Key recommendations approved by the Commission in concept include the following:
- Clarify the intent of the STEP-VA initiative regarding access to essential behavioral health services and the scope of the STEP-VA service components that CSBs are required to provide to achieve full implementation.
- Direct the Department of Behavioral Health and Developmental Services (DBHDS) to work with the Department of Medical Assistance Services (DMAS) to assess the extent to which CSBs are billing for Medicaid-eligible services and provide technical assistance and training on appropriate Medicaid billing and claiming practices.
- Direct DMAS to work with the managed care organizations involved with the state’s Medicaid program to standardize, to the maximum extent practicable, policies, procedures, and requirements that CSBs must follow to receive reimbursement for Medicaid-funded services.
- Direct DBHDS to report annually to the State Board of Behavioral Health and Developmental Services and to the Behavioral Health Commission on average salaries, turnover, and vacancy rates, by position type, across community services boards.
- Direct DBHDS to amend CSB performance contracts to require that any funding appropriated by the General Assembly to CSBs for staff compensation be used only for staff compensation.

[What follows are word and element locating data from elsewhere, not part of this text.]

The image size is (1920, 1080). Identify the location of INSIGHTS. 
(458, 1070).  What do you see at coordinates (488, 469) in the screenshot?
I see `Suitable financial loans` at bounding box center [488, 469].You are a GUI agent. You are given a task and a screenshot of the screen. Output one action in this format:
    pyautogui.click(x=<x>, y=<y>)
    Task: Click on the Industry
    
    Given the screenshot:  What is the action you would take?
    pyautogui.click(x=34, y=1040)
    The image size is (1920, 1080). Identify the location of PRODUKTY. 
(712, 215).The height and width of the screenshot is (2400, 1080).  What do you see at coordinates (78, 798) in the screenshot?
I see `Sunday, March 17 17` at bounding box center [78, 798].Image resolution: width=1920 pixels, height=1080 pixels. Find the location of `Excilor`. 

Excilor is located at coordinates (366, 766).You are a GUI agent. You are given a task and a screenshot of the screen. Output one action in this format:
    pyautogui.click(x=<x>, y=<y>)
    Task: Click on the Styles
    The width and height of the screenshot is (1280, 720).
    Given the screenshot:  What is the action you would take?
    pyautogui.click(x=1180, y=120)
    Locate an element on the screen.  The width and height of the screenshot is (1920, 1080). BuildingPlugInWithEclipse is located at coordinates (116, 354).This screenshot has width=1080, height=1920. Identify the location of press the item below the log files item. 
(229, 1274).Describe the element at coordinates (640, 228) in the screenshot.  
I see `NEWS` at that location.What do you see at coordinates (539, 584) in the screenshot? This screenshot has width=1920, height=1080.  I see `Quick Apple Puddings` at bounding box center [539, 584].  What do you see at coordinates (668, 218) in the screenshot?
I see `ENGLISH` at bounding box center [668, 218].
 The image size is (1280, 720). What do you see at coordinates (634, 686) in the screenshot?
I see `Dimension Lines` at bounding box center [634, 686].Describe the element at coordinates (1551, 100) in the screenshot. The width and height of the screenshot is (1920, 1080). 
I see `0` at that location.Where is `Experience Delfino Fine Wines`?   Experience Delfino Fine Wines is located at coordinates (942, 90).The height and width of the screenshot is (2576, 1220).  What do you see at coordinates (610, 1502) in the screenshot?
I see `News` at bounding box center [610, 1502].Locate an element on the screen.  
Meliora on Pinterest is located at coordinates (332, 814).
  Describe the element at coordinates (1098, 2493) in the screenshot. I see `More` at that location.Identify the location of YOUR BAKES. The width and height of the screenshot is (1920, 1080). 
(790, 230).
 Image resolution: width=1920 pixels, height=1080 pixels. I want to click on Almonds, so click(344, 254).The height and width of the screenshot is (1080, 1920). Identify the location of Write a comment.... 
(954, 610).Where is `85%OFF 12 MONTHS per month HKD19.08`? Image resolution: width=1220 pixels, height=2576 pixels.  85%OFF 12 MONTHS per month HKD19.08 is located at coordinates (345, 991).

- Direct DBHDS to identify all current requirements of CSB direct care staff related to documentation and reporting of behavioral health services that are duplicative or conflicting and eliminate non-essential requirements.
- Direct DBHDS to (i) finalize performance measures for every STEP-VA service component that has been initiated statewide, and (ii) finalize benchmarks for every STEP-VA service component that has been initiated statewide and to report these benchmarks to the House Appropriations and Senate Finance and Appropriations committees and to the Behavioral Health Commission by December 1, 2024, and December 1, 2025, respectively. Direct DBHDS to report to the Behavioral Health Commission on the changes made to community services board performance contracts related to revised performance measures and benchmarks for each STEP-VA service component by December 1, 2024.
- Direct DBHDS to conduct a needs assessment to determine the unmet need for each of the nine service components of STEP-VA and develop an estimate of the cost of satisfying the unmet need for each of the nine STEP-VA service components statewide, with a report due by December 1, 2024.
- Direct DMAS to (i) ensure that comprehensive information about all available managed care organization preferred provider programs (which reduce administrative complexity by eliminating requirements for prior authorization for certain services) is provided to all CSBs.
- Direct the Secretary of Health and Human Resources to report to the House Appropriations and Senate Finance and Appropriations committees and to the Behavioral Health Commission by December 1, 2024, on plans to implement the Certified Community Behavioral Health Clinic (CCBHC) model in the Commonwealth. Direct DMAS to examine how Virginia can most effectively and efficiently transition to a prospective payment system as required to fully adopt the CCBHC model.
Staff plans to provide Commission members with draft legislative and budget language for consideration at the Commission’s December meeting. The Commission meets next on November 13.